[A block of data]

────────────────

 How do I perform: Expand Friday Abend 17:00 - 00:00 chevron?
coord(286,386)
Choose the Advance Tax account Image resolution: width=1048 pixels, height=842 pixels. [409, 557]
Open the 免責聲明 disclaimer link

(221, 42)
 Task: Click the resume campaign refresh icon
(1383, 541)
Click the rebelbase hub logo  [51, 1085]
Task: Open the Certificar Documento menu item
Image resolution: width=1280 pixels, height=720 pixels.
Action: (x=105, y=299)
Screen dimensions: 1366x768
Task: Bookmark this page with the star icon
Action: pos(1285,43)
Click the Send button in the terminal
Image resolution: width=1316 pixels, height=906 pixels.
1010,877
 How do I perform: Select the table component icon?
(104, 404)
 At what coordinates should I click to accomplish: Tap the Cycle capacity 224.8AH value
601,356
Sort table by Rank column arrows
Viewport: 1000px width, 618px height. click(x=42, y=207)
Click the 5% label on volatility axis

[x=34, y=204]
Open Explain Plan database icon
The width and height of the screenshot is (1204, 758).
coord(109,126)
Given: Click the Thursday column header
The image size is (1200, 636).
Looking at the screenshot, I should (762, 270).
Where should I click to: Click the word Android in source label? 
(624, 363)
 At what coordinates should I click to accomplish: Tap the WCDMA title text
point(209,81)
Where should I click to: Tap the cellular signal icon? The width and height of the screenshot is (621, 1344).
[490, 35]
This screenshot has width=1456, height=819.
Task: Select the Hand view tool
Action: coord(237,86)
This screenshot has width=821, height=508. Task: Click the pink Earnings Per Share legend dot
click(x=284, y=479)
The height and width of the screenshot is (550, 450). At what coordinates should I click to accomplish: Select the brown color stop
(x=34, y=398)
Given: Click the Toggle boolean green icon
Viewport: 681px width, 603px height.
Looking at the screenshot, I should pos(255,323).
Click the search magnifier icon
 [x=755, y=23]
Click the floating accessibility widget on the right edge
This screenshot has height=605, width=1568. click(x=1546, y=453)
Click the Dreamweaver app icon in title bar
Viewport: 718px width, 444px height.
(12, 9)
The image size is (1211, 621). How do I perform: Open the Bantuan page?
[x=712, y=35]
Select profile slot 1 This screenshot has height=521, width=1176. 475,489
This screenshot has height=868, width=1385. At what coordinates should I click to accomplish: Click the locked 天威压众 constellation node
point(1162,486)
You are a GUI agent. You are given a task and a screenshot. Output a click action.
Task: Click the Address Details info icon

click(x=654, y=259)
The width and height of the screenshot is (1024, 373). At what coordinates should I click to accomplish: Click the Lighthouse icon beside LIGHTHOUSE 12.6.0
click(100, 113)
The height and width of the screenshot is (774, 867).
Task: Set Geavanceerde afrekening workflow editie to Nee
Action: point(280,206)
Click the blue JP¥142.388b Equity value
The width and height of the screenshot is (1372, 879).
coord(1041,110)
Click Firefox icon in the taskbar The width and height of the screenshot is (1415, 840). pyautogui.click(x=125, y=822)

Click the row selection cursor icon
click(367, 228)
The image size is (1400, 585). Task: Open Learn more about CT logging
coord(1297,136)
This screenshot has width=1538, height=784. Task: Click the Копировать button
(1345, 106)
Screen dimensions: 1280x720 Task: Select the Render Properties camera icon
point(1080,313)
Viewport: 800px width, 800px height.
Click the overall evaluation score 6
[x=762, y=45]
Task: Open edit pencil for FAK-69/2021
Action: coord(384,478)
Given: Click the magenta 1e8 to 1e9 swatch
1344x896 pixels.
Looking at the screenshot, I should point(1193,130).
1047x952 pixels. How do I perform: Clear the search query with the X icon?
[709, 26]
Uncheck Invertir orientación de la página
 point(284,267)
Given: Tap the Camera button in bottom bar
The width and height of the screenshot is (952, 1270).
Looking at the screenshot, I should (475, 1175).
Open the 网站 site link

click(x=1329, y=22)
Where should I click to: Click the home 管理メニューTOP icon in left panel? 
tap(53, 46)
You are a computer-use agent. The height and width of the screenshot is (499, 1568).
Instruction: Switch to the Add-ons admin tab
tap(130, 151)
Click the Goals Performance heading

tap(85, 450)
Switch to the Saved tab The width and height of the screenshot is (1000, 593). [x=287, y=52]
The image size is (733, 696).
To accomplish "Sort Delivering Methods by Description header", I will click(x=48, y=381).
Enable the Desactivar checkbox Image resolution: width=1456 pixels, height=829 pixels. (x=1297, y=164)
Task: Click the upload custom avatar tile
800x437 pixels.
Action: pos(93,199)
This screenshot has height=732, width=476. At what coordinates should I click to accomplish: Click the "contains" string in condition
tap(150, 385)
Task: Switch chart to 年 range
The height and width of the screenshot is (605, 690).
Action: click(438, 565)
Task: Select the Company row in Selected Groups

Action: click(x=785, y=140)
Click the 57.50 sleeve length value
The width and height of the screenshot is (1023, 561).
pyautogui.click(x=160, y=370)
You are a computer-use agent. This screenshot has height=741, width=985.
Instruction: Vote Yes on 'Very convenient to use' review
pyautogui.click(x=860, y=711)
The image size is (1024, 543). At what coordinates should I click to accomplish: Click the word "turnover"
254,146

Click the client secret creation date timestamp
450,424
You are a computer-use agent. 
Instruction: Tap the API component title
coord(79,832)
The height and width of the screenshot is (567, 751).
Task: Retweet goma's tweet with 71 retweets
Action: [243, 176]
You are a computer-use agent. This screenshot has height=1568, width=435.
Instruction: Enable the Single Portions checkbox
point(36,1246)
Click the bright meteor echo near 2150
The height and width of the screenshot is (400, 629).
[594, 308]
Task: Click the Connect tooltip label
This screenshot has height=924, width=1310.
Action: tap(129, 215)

────────────────

### Task to complete:
Reproduce every item in the block of data above, changing each occurrence of "At what coordinates should I click to accomplish" to "Which point should I click to accomplish" and leaving all other text intact.

### Exercise solution:
 How do I perform: Expand Friday Abend 17:00 - 00:00 chevron?
coord(286,386)
Choose the Advance Tax account Image resolution: width=1048 pixels, height=842 pixels. [409, 557]
Open the 免責聲明 disclaimer link

(221, 42)
 Task: Click the resume campaign refresh icon
(1383, 541)
Click the rebelbase hub logo  [51, 1085]
Task: Open the Certificar Documento menu item
Image resolution: width=1280 pixels, height=720 pixels.
Action: (x=105, y=299)
Screen dimensions: 1366x768
Task: Bookmark this page with the star icon
Action: pos(1285,43)
Click the Send button in the terminal
Image resolution: width=1316 pixels, height=906 pixels.
1010,877
 How do I perform: Select the table component icon?
(104, 404)
 Which point should I click to accomplish: Tap the Cycle capacity 224.8AH value
601,356
Sort table by Rank column arrows
Viewport: 1000px width, 618px height. click(x=42, y=207)
Click the 5% label on volatility axis

[x=34, y=204]
Open Explain Plan database icon
The width and height of the screenshot is (1204, 758).
coord(109,126)
Given: Click the Thursday column header
The image size is (1200, 636).
Looking at the screenshot, I should (762, 270).
Where should I click to: Click the word Android in source label? 
(624, 363)
 Which point should I click to accomplish: Tap the WCDMA title text
point(209,81)
Where should I click to: Tap the cellular signal icon? The width and height of the screenshot is (621, 1344).
[490, 35]
This screenshot has width=1456, height=819.
Task: Select the Hand view tool
Action: coord(237,86)
This screenshot has width=821, height=508. Task: Click the pink Earnings Per Share legend dot
click(x=284, y=479)
The height and width of the screenshot is (550, 450). Which point should I click to accomplish: Select the brown color stop
(x=34, y=398)
Given: Click the Toggle boolean green icon
Viewport: 681px width, 603px height.
Looking at the screenshot, I should pos(255,323).
Click the search magnifier icon
 [x=755, y=23]
Click the floating accessibility widget on the right edge
This screenshot has height=605, width=1568. click(x=1546, y=453)
Click the Dreamweaver app icon in title bar
Viewport: 718px width, 444px height.
(12, 9)
The image size is (1211, 621). How do I perform: Open the Bantuan page?
[x=712, y=35]
Select profile slot 1 This screenshot has height=521, width=1176. 475,489
This screenshot has height=868, width=1385. Which point should I click to accomplish: Click the locked 天威压众 constellation node
point(1162,486)
You are a GUI agent. You are given a task and a screenshot. Output a click action.
Task: Click the Address Details info icon

click(x=654, y=259)
The width and height of the screenshot is (1024, 373). Which point should I click to accomplish: Click the Lighthouse icon beside LIGHTHOUSE 12.6.0
click(100, 113)
The height and width of the screenshot is (774, 867).
Task: Set Geavanceerde afrekening workflow editie to Nee
Action: point(280,206)
Click the blue JP¥142.388b Equity value
The width and height of the screenshot is (1372, 879).
coord(1041,110)
Click Firefox icon in the taskbar The width and height of the screenshot is (1415, 840). pyautogui.click(x=125, y=822)

Click the row selection cursor icon
click(367, 228)
The image size is (1400, 585). Task: Open Learn more about CT logging
coord(1297,136)
This screenshot has width=1538, height=784. Task: Click the Копировать button
(1345, 106)
Screen dimensions: 1280x720 Task: Select the Render Properties camera icon
point(1080,313)
Viewport: 800px width, 800px height.
Click the overall evaluation score 6
[x=762, y=45]
Task: Open edit pencil for FAK-69/2021
Action: coord(384,478)
Given: Click the magenta 1e8 to 1e9 swatch
1344x896 pixels.
Looking at the screenshot, I should point(1193,130).
1047x952 pixels. How do I perform: Clear the search query with the X icon?
[709, 26]
Uncheck Invertir orientación de la página
 point(284,267)
Given: Tap the Camera button in bottom bar
The width and height of the screenshot is (952, 1270).
Looking at the screenshot, I should (475, 1175).
Open the 网站 site link

click(x=1329, y=22)
Where should I click to: Click the home 管理メニューTOP icon in left panel? 
tap(53, 46)
You are a computer-use agent. The height and width of the screenshot is (499, 1568).
Instruction: Switch to the Add-ons admin tab
tap(130, 151)
Click the Goals Performance heading

tap(85, 450)
Switch to the Saved tab The width and height of the screenshot is (1000, 593). [x=287, y=52]
The image size is (733, 696).
To accomplish "Sort Delivering Methods by Description header", I will click(x=48, y=381).
Enable the Desactivar checkbox Image resolution: width=1456 pixels, height=829 pixels. (x=1297, y=164)
Task: Click the upload custom avatar tile
800x437 pixels.
Action: pos(93,199)
This screenshot has height=732, width=476. Which point should I click to accomplish: Click the "contains" string in condition
tap(150, 385)
Task: Switch chart to 年 range
The height and width of the screenshot is (605, 690).
Action: click(438, 565)
Task: Select the Company row in Selected Groups

Action: click(x=785, y=140)
Click the 57.50 sleeve length value
The width and height of the screenshot is (1023, 561).
pyautogui.click(x=160, y=370)
You are a computer-use agent. This screenshot has height=741, width=985.
Instruction: Vote Yes on 'Very convenient to use' review
pyautogui.click(x=860, y=711)
The image size is (1024, 543). Which point should I click to accomplish: Click the word "turnover"
254,146

Click the client secret creation date timestamp
450,424
You are a computer-use agent. 
Instruction: Tap the API component title
coord(79,832)
The height and width of the screenshot is (567, 751).
Task: Retweet goma's tweet with 71 retweets
Action: [243, 176]
You are a computer-use agent. This screenshot has height=1568, width=435.
Instruction: Enable the Single Portions checkbox
point(36,1246)
Click the bright meteor echo near 2150
The height and width of the screenshot is (400, 629).
[594, 308]
Task: Click the Connect tooltip label
This screenshot has height=924, width=1310.
Action: tap(129, 215)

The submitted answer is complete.